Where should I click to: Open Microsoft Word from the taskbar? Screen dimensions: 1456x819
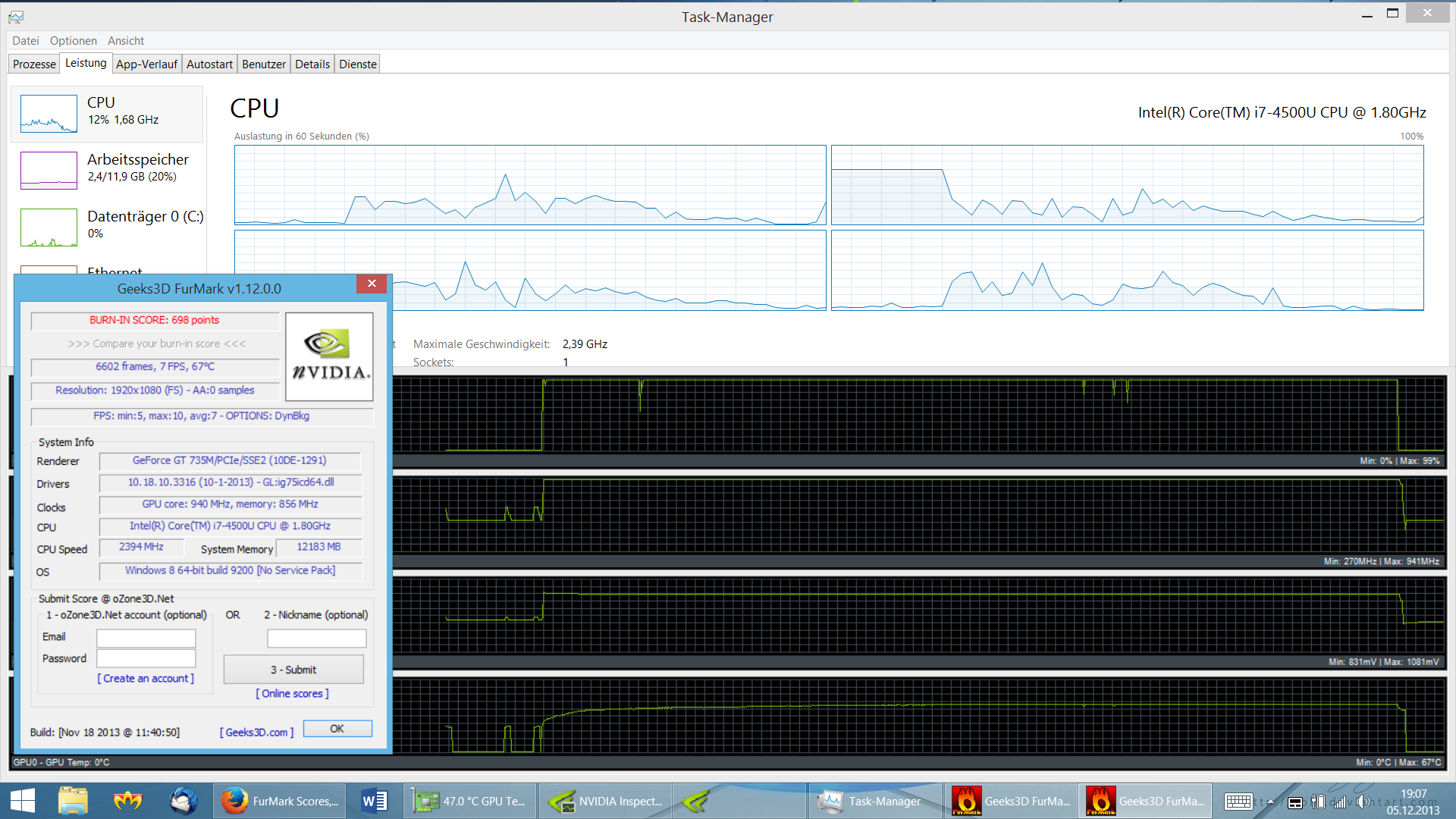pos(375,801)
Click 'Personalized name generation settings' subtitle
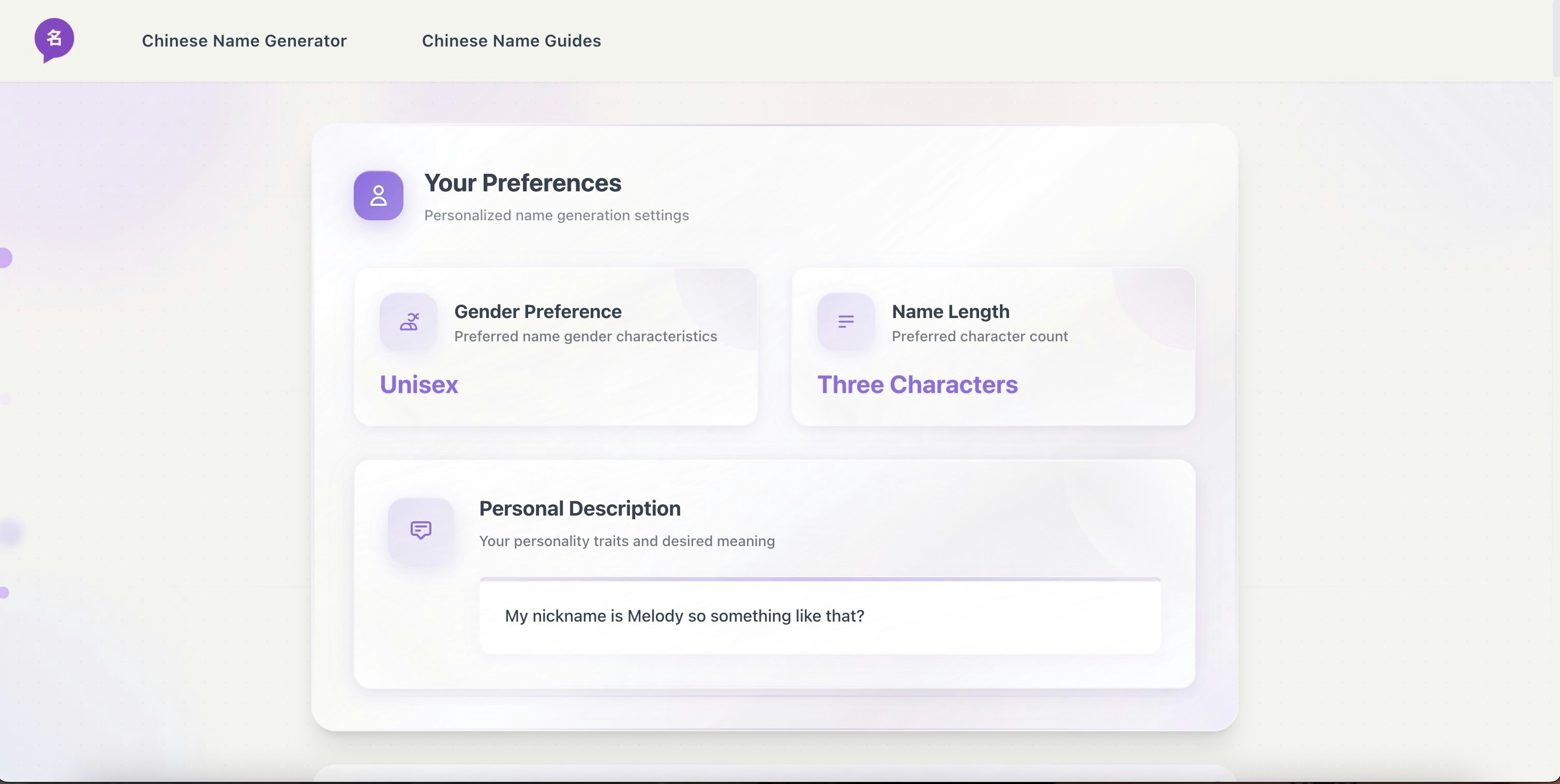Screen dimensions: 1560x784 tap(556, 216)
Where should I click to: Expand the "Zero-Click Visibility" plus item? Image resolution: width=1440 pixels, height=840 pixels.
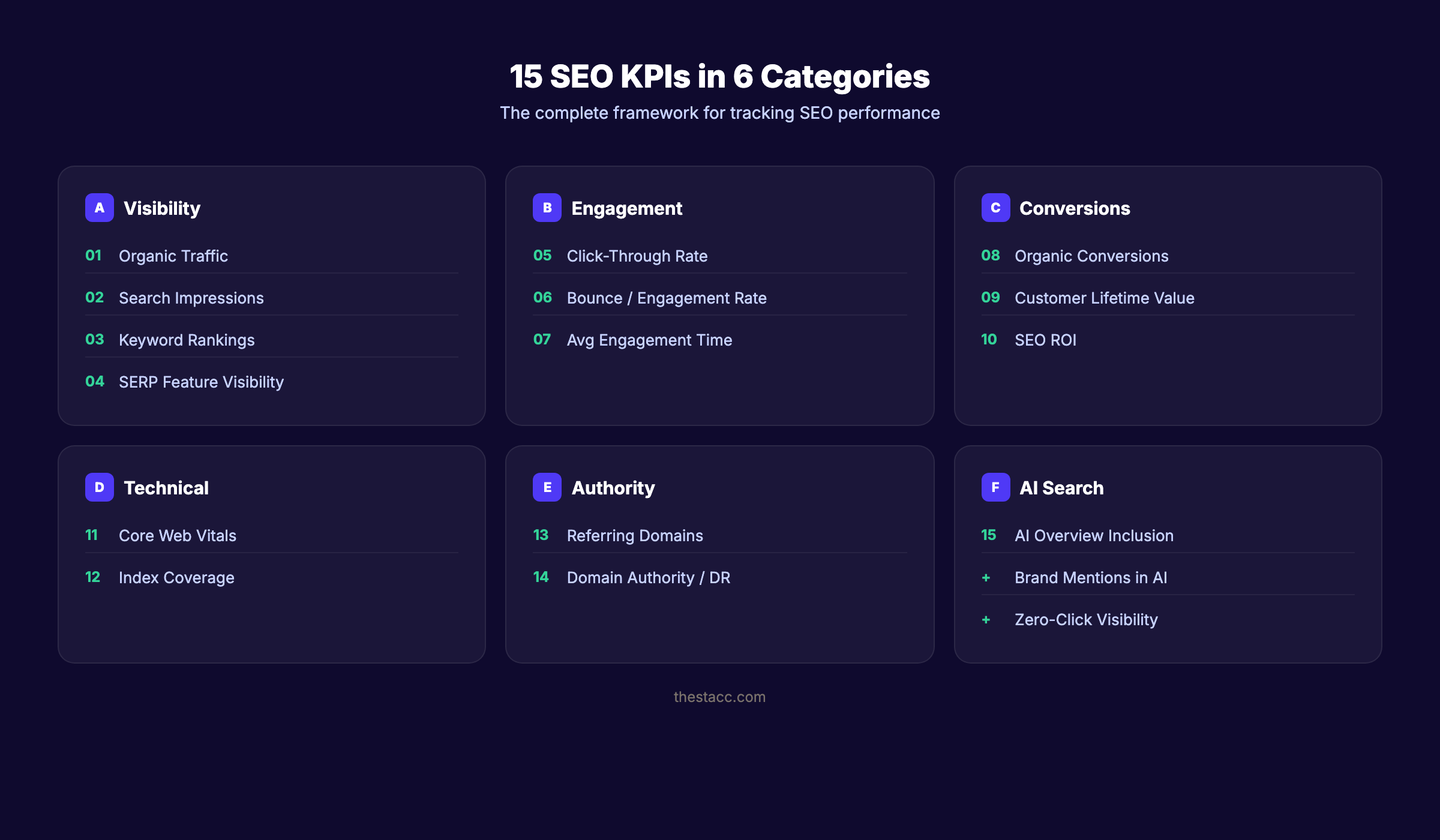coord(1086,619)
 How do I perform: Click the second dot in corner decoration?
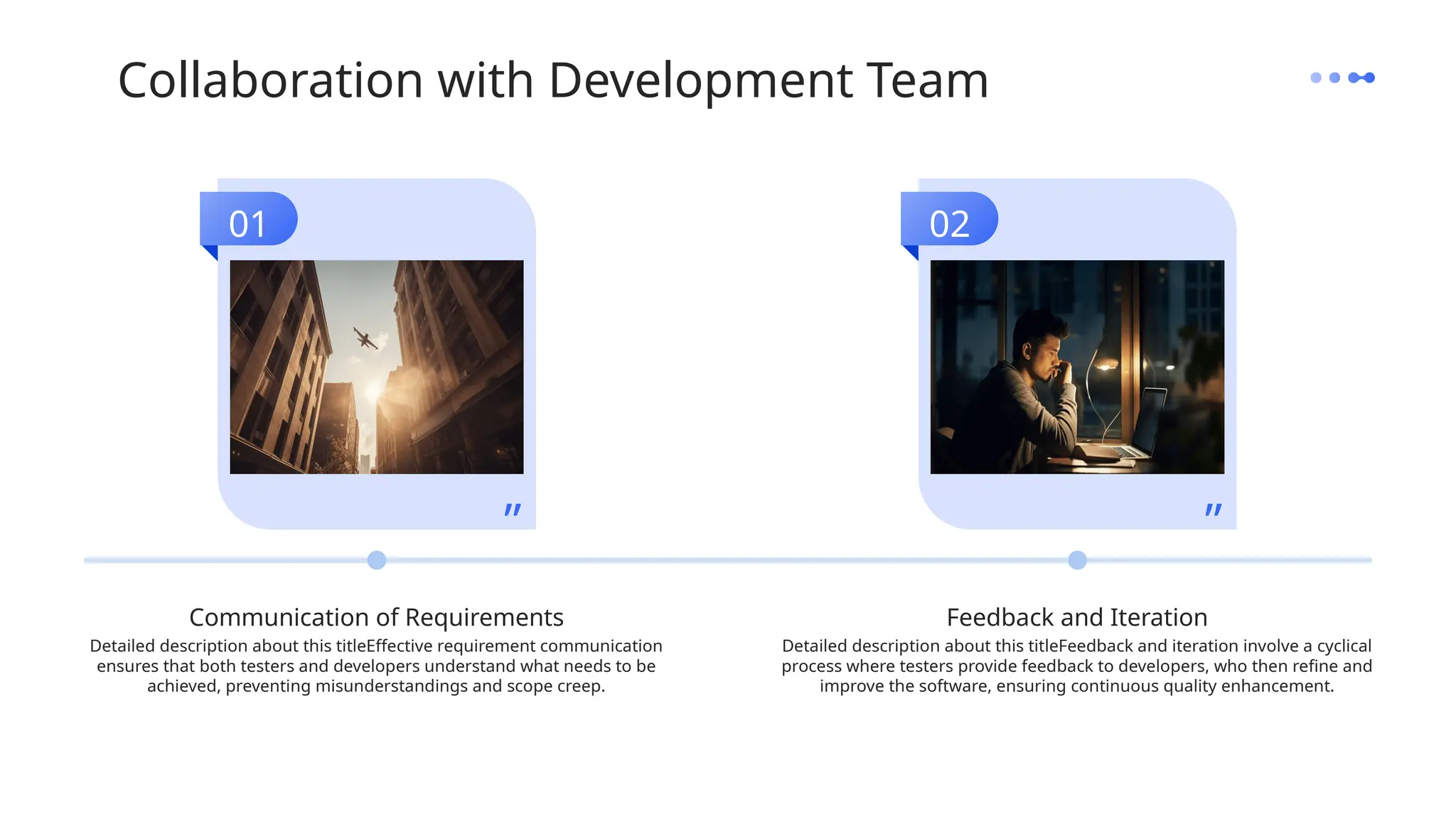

==*==

[ACTIVITY]: Every line from the one containing "Click 'Personalized name" through the last line of the records is to be reproduced exactly, with pictures left out and nothing else given.

[REPLY TO THE TASK]:
Click 'Personalized name generation settings' subtitle
Screen dimensions: 1560x784 tap(556, 216)
Where should I click to: Expand the "Zero-Click Visibility" plus item? Image resolution: width=1440 pixels, height=840 pixels.
coord(1086,619)
 How do I perform: Click the second dot in corner decoration?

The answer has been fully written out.